## Instruction A
Render the records from the line with "is (488, 700)." up to and including the line with "sidebar-item-dashboard: Dashboard is" as a Markdown table with columns Row and Line, leaving out blank lines.
## Instruction B
Extend the forum thread on Kobe beef and wagyu past its final post.

## Document text
I was in the US Air Force.  I got stationed in Japan in '89.  I had real Kobe beef there.
For me, it didn't live up to the hype, and wasn't worth the price.  But, I'm not the typical diner as I grew up on a farm. We had some beef cattle and butchered one for ourselves (and family and friends) once in a while.  That means I've have the very best cuts of beef from a hand picked steer that was grass and/or corn fed.   I don't eat much beef, because I can't afford the cuts I like very often.

Re The difference;
Wagyu is a breed of beef cattle.  Roughly, Japans version of angus.
Kobe beef is meat of a wagyu that has been meticulously raised.  What it ate, how much, how often and even what it drank was strictly regimented.  So was it's movement / exercise.   It was also massaged.  
Kobe beef is also cooked to very explicit regulations.

In short; wagyu is an element of kobe beef, but it's only part of the equation and not the same at all.


----------



## RadishRose (Feb 4, 2018)

Thanks, Hip!


----------



## AZ Jim (Feb 4, 2018)

babyboomer said:


> has anyone tried buffalo steak?? Japanese are crazy about it, they pay big money for it!


I have eaten buffalo but don't care for it.  It is very lean, dark in color and a little gamey.

## Data supplied
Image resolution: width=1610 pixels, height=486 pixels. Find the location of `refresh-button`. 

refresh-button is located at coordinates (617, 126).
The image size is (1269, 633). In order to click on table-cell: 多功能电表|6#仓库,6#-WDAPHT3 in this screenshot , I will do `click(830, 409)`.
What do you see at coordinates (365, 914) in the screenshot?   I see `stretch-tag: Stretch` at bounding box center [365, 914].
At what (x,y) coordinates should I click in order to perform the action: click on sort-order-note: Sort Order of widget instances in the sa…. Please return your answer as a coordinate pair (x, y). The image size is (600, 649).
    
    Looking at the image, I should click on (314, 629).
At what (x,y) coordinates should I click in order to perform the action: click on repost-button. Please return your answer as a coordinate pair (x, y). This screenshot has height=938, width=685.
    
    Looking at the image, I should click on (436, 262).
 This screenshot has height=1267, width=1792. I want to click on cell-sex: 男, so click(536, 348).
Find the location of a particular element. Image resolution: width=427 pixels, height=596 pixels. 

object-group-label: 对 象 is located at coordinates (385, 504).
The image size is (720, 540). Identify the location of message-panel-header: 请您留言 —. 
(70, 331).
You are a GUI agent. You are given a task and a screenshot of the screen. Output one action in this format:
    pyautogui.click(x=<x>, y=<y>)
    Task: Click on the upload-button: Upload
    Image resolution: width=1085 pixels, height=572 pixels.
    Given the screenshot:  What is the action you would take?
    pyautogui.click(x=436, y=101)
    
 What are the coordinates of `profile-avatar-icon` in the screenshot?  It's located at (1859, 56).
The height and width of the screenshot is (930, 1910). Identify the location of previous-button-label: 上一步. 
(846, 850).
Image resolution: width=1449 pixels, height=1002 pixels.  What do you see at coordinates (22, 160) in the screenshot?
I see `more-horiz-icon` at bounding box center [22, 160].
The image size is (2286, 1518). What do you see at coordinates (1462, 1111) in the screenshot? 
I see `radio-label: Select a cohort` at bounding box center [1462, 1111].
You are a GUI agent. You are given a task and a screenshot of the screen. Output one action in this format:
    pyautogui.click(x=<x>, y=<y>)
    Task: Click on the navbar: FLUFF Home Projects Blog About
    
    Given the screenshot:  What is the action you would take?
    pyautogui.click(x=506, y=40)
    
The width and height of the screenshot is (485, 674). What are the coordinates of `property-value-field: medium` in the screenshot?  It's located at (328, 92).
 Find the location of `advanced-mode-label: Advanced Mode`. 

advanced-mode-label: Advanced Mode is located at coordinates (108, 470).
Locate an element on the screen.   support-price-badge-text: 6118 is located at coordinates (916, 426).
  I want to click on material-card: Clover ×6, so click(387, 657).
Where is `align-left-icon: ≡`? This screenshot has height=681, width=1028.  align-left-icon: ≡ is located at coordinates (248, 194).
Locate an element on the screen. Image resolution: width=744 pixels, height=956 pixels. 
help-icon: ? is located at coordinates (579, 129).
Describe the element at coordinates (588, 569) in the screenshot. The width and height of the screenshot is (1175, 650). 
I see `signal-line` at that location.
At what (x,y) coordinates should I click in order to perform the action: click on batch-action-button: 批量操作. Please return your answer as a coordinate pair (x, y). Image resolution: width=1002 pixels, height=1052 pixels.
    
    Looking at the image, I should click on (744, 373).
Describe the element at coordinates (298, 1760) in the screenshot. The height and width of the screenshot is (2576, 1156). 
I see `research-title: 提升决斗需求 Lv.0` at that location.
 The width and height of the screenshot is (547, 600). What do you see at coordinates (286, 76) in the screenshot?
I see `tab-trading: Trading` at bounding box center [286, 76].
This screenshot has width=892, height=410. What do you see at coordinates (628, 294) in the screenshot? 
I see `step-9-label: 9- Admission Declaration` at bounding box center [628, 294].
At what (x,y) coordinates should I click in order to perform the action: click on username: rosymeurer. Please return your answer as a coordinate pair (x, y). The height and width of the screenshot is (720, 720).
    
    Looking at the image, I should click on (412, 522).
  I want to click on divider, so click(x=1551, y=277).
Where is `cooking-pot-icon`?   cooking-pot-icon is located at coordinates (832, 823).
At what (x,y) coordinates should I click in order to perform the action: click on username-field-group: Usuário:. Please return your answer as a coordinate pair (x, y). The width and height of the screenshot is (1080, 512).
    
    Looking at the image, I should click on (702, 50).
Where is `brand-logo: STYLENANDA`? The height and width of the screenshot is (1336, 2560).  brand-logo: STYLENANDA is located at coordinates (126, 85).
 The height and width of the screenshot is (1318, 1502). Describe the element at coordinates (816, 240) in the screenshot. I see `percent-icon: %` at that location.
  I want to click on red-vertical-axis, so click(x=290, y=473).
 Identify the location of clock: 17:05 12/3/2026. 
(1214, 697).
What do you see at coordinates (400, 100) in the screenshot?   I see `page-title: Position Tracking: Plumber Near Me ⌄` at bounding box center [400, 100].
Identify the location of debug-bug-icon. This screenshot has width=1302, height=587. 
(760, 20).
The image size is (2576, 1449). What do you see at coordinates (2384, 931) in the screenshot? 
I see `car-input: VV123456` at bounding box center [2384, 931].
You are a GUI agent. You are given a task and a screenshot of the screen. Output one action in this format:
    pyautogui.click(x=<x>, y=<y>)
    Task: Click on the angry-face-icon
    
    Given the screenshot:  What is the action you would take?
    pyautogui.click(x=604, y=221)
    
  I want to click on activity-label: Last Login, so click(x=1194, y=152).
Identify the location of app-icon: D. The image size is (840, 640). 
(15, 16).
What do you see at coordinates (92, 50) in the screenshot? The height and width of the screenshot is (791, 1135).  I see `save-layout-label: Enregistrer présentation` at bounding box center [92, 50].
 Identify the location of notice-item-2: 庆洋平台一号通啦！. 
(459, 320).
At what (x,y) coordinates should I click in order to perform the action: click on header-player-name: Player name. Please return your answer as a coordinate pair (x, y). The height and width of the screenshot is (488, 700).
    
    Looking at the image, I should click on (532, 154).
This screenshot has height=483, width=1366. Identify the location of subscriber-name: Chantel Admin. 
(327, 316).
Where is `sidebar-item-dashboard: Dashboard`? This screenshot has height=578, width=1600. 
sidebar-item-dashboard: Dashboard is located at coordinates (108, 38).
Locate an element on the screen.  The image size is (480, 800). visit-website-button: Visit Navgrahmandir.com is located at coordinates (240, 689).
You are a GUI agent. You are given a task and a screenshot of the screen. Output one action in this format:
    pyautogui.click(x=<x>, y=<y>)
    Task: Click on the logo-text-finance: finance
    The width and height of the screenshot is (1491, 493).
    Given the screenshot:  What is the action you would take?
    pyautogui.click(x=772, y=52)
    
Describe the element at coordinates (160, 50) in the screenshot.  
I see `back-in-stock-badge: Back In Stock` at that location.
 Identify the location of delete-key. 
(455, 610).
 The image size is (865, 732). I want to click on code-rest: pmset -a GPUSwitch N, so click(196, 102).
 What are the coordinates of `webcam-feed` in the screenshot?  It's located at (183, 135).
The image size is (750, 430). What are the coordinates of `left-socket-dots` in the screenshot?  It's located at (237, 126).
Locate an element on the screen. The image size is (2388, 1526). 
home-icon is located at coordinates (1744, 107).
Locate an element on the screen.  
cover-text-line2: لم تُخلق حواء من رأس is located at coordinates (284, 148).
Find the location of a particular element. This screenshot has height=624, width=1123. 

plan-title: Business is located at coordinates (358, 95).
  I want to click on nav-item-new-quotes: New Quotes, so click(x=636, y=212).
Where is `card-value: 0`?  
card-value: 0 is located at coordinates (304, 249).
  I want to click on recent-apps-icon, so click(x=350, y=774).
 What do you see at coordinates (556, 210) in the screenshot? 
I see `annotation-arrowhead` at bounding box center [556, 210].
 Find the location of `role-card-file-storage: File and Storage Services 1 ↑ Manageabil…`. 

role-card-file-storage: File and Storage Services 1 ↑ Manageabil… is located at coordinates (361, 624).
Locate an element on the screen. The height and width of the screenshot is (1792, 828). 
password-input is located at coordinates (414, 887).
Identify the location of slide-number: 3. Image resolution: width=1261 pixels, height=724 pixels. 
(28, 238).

## Expected output A
| Row | Line |
|---|---|
| 1 | At what (x,y) coordinates should I click in order to perform the action: click on header-player-name: Player name. Please return your answer as a coordinate pair (x, y). The height and width of the screenshot is (488, 700). |
| 2 |     Looking at the image, I should click on (532, 154). |
| 3 | This screenshot has height=483, width=1366. Identify the location of subscriber-name: Chantel Admin.  |
| 4 | (327, 316). |
| 5 | Where is `sidebar-item-dashboard: Dashboard`? This screenshot has height=578, width=1600.  |
| 6 | sidebar-item-dashboard: Dashboard is located at coordinates (108, 38). |

## Expected output B
----------



## Smiling Jane (Feb 9, 2018)

AZ Jim said:


> I have eaten buffalo but don't care for it.  It is very lean, dark in color and a little gamey.



I eat a lot of buffalo (bison) because there are large herds around here, but I can't imagine why anyone would eat a buffalo steak and expect it to compare favorably to beef steak. For the consumer, buffalo has two major things going for it over beef: (1) until recently, there was far less danger of contracting E. coli from buffalo; and (2) it's less fatty. 

That "less fatty" thing means buffalo does not have the fat marbling that makes a steak juicy. I like buffalo roasts, and they taste great if they're cooked with moist heat. Ground buffalo is also quite good, but when I use it for meat loaf, I always mix in a bread-milk panade so it gains and retains some moisture.

I forgot to answer the question about wagyu and kobe. I ate kobe steak at a Japanese friend's home years ago and was impressed with both the flavor and tenderness. It was fork-tender. Having said that, it's far too expensive for me so that's probably going to be my only experience.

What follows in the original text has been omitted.